2. Room Condition

After establishing a consistent bedtime routine it is important to create a comfortable and relaxed atmosphere in your bedroom. The more cozy and harmonic your bedroom is the more relaxed you will feel.

Your goal is to promote a calming and restive atmosphere. This can be achieved by creating a bedroom environment that is not only appealing to you but also functions without interruptions or annoying irritations.

  1. Ensure that the room temperature is set according your preference. Ideally your room should be on the cooler side; however you should experiment with your own comfort level.
    You don't want to wake during the night either too hot or too cold and then find yourself wide awake once again. Sleep experts say that the ideal room temperature is 65 to 70 degrees F.or 18 to 21 degree C

  2. If at all possible try to sleep with the window open, however slightly. This will allow for proper room ventilation. Adequate air current is necessary for you to breathe in circulating air. This will aid your body in breathing deeply and correctly.

  3. You may be sensitive to noises around you and outside of the bedroom. If this is the case and you find that noise is disturbing or interrupting your sleep you may want to consider purchasing ear plugs.

  4. Ideally your bedroom should be as dark as possible so that you experience the daytime/nighttime cycle. Light may disrupt your normal circadian rhythm and signal your body that it is time to wake up.

  5. a. Circadian rhythm describes the approximately 24-hour cycles that are generated by an organism. Most physiological systems demonstrate circadian variations. The systems with the most prominent variations are the sleep-wake cycle, thermoregulation, and the endocrine system. Circadian rhythm disturbances can be categorized into 2 main groups: transient disorders (eg, jet lag; changed sleep schedule due to work, social responsibilities, illness) and chronic disorders. The most common chronic disorders are delayed sleep-phase syndrome (DSPS), advanced sleep-phase syndrome, and irregular sleep-wake cycle.

    b. If you find it difficult to fall asleep in a room that is infused with too much light, try purchasing an eye mask.

  6. If you find yourself listening to the sound of a ticking clock you may want to remove the clock from your bedroom and replace it with a digital clock.

  7. Make sure that your room has no stimulation to lure you from sleep. This includes the television, computer, stereo equipment. You want to ensure that your bedroom is only used for sleeping and sex.

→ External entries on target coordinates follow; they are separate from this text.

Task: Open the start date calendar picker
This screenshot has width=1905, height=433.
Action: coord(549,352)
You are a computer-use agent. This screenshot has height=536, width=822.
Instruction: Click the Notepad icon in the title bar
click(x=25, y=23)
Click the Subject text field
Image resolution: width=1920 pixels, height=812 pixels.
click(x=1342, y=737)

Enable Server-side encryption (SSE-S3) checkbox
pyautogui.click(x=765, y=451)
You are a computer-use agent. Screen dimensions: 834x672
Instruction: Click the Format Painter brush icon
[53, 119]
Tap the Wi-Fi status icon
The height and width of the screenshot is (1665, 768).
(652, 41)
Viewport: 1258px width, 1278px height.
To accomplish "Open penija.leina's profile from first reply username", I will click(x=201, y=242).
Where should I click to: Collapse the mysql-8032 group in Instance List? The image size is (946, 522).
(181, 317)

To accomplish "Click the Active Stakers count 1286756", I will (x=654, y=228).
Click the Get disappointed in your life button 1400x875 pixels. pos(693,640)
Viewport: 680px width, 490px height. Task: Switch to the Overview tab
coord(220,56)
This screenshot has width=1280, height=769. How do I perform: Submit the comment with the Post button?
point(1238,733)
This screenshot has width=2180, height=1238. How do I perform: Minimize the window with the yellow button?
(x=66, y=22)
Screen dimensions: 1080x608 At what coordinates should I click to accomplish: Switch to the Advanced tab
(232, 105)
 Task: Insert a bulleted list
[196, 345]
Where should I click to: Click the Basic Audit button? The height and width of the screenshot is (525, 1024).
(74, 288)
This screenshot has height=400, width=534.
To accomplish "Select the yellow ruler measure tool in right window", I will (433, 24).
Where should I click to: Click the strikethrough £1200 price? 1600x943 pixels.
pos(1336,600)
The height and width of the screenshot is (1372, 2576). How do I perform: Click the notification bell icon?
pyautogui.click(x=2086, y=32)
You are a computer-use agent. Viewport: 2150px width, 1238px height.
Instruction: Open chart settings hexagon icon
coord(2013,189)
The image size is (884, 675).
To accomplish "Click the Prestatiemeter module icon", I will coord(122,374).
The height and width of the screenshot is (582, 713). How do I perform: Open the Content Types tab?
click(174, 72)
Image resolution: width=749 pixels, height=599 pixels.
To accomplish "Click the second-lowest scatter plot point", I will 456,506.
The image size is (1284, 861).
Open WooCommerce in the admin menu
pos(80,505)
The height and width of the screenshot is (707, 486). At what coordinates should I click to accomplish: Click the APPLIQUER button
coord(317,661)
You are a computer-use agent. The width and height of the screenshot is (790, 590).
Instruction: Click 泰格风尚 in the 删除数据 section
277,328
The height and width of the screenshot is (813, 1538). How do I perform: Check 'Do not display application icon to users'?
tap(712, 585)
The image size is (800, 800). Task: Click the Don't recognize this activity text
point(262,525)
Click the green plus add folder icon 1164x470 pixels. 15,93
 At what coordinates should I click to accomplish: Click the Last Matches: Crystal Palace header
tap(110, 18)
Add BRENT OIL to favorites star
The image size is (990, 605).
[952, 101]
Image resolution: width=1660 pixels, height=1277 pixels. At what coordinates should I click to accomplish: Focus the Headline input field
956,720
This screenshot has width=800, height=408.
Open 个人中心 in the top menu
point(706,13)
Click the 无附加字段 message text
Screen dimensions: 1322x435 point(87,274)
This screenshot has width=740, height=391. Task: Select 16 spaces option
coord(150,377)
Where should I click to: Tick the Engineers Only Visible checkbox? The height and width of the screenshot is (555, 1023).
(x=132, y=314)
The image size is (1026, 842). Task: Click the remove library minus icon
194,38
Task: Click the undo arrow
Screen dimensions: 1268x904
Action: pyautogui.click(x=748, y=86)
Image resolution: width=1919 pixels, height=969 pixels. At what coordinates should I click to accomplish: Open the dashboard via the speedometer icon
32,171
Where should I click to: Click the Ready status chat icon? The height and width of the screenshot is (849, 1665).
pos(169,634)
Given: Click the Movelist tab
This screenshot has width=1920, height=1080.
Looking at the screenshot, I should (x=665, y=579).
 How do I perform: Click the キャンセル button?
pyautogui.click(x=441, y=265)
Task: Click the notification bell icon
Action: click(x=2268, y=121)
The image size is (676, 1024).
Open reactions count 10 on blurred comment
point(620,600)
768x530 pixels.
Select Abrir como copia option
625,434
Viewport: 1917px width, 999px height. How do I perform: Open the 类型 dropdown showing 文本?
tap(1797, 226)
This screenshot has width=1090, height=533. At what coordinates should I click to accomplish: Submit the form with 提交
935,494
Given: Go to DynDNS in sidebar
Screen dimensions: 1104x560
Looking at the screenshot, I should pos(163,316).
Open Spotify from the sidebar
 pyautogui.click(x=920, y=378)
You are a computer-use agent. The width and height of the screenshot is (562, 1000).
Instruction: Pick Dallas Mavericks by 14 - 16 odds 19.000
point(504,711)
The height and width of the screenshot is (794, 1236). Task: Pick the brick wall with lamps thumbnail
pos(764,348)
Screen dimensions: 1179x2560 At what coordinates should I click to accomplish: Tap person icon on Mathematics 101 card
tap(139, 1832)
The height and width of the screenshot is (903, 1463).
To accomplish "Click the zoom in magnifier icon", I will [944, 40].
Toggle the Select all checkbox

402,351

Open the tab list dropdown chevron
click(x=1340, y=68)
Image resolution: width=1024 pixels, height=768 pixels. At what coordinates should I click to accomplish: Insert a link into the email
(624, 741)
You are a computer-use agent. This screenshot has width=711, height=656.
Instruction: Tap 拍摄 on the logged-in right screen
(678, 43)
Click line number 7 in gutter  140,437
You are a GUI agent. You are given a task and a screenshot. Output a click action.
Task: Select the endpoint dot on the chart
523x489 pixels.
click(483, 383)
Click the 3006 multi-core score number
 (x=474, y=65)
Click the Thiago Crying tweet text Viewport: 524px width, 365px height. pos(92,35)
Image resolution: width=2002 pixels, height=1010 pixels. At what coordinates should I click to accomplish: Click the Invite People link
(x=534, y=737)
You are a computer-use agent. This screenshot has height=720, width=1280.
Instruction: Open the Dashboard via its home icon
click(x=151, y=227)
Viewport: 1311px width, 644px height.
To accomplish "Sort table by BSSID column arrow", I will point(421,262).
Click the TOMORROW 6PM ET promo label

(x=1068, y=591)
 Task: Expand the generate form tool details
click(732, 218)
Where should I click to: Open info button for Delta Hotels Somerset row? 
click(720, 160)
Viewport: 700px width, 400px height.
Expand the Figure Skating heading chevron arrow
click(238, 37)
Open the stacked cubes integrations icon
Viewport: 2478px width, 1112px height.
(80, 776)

  8. If you have a CD player in the bedroom make sure that you only use if for playing relaxing music or sleep inducing CDs.

  9. If you find that your room is too dry you may want to purchase a humidifier, especially in the winter months.

  10. Wear comfortable, loose clothing. The more constrained or uncomfortable you are the more likely you are to wake up during the night.

The goal of this chapter is to encourage you to find the ideal sleep conditions for your personal preferences. You may have to experiment and try a variety of techniques to find what works best for you.